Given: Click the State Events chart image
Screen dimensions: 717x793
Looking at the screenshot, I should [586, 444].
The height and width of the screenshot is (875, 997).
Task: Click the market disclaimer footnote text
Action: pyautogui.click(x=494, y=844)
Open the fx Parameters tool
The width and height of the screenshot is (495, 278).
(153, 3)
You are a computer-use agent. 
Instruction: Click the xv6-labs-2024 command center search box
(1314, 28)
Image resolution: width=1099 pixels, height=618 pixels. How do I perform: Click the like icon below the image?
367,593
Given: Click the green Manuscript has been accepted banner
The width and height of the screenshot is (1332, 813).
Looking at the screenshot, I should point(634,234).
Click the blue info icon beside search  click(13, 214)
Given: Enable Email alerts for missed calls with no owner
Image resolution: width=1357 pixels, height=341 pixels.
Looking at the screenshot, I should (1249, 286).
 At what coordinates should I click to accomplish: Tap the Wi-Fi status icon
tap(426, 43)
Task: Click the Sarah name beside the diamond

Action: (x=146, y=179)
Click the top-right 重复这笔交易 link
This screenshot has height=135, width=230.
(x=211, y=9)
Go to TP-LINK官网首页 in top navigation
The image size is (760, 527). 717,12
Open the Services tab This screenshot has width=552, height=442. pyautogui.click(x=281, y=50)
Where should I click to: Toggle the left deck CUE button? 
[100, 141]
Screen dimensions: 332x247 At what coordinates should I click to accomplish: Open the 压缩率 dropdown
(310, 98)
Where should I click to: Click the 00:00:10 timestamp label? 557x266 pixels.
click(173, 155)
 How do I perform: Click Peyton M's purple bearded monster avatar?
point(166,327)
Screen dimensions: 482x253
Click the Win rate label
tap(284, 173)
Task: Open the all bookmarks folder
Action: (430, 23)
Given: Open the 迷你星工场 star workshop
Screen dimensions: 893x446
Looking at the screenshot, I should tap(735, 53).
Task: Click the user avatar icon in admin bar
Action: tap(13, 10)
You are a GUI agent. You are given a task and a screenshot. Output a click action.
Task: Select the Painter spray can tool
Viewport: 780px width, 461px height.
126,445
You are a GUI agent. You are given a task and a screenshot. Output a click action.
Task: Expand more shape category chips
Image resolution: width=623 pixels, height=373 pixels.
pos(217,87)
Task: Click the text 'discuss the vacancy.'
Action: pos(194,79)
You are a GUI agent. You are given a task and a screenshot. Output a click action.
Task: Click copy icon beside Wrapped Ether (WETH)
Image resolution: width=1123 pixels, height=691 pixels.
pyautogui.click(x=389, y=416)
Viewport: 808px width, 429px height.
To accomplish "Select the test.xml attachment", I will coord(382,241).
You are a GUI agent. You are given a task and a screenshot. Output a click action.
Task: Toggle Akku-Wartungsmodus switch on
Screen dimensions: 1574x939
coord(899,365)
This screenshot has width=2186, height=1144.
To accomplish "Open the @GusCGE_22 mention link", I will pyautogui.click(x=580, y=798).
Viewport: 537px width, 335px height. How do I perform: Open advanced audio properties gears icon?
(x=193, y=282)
——
Written problem: Reproduce every line of the entries above without any changes.

Answer to this problem:
Given: Click the State Events chart image
Screen dimensions: 717x793
Looking at the screenshot, I should [586, 444].
The height and width of the screenshot is (875, 997).
Task: Click the market disclaimer footnote text
Action: pyautogui.click(x=494, y=844)
Open the fx Parameters tool
The width and height of the screenshot is (495, 278).
(153, 3)
You are a computer-use agent. 
Instruction: Click the xv6-labs-2024 command center search box
(1314, 28)
Image resolution: width=1099 pixels, height=618 pixels. How do I perform: Click the like icon below the image?
367,593
Given: Click the green Manuscript has been accepted banner
The width and height of the screenshot is (1332, 813).
Looking at the screenshot, I should point(634,234).
Click the blue info icon beside search  click(13, 214)
Given: Enable Email alerts for missed calls with no owner
Image resolution: width=1357 pixels, height=341 pixels.
Looking at the screenshot, I should (1249, 286).
 At what coordinates should I click to accomplish: Tap the Wi-Fi status icon
tap(426, 43)
Task: Click the Sarah name beside the diamond

Action: (x=146, y=179)
Click the top-right 重复这笔交易 link
This screenshot has height=135, width=230.
(x=211, y=9)
Go to TP-LINK官网首页 in top navigation
The image size is (760, 527). 717,12
Open the Services tab This screenshot has width=552, height=442. pyautogui.click(x=281, y=50)
Where should I click to: Toggle the left deck CUE button? 
[100, 141]
Screen dimensions: 332x247 At what coordinates should I click to accomplish: Open the 压缩率 dropdown
(310, 98)
Where should I click to: Click the 00:00:10 timestamp label? 557x266 pixels.
click(173, 155)
 How do I perform: Click Peyton M's purple bearded monster avatar?
point(166,327)
Screen dimensions: 482x253
Click the Win rate label
tap(284, 173)
Task: Open the all bookmarks folder
Action: (430, 23)
Given: Open the 迷你星工场 star workshop
Screen dimensions: 893x446
Looking at the screenshot, I should tap(735, 53).
Task: Click the user avatar icon in admin bar
Action: tap(13, 10)
You are a GUI agent. You are given a task and a screenshot. Output a click action.
Task: Select the Painter spray can tool
Viewport: 780px width, 461px height.
126,445
You are a GUI agent. You are given a task and a screenshot. Output a click action.
Task: Expand more shape category chips
Image resolution: width=623 pixels, height=373 pixels.
pos(217,87)
Task: Click the text 'discuss the vacancy.'
Action: pos(194,79)
You are a GUI agent. You are given a task and a screenshot. Output a click action.
Task: Click copy icon beside Wrapped Ether (WETH)
Image resolution: width=1123 pixels, height=691 pixels.
pyautogui.click(x=389, y=416)
Viewport: 808px width, 429px height.
To accomplish "Select the test.xml attachment", I will coord(382,241).
You are a GUI agent. You are given a task and a screenshot. Output a click action.
Task: Toggle Akku-Wartungsmodus switch on
Screen dimensions: 1574x939
coord(899,365)
This screenshot has width=2186, height=1144.
To accomplish "Open the @GusCGE_22 mention link", I will pyautogui.click(x=580, y=798).
Viewport: 537px width, 335px height. How do I perform: Open advanced audio properties gears icon?
(x=193, y=282)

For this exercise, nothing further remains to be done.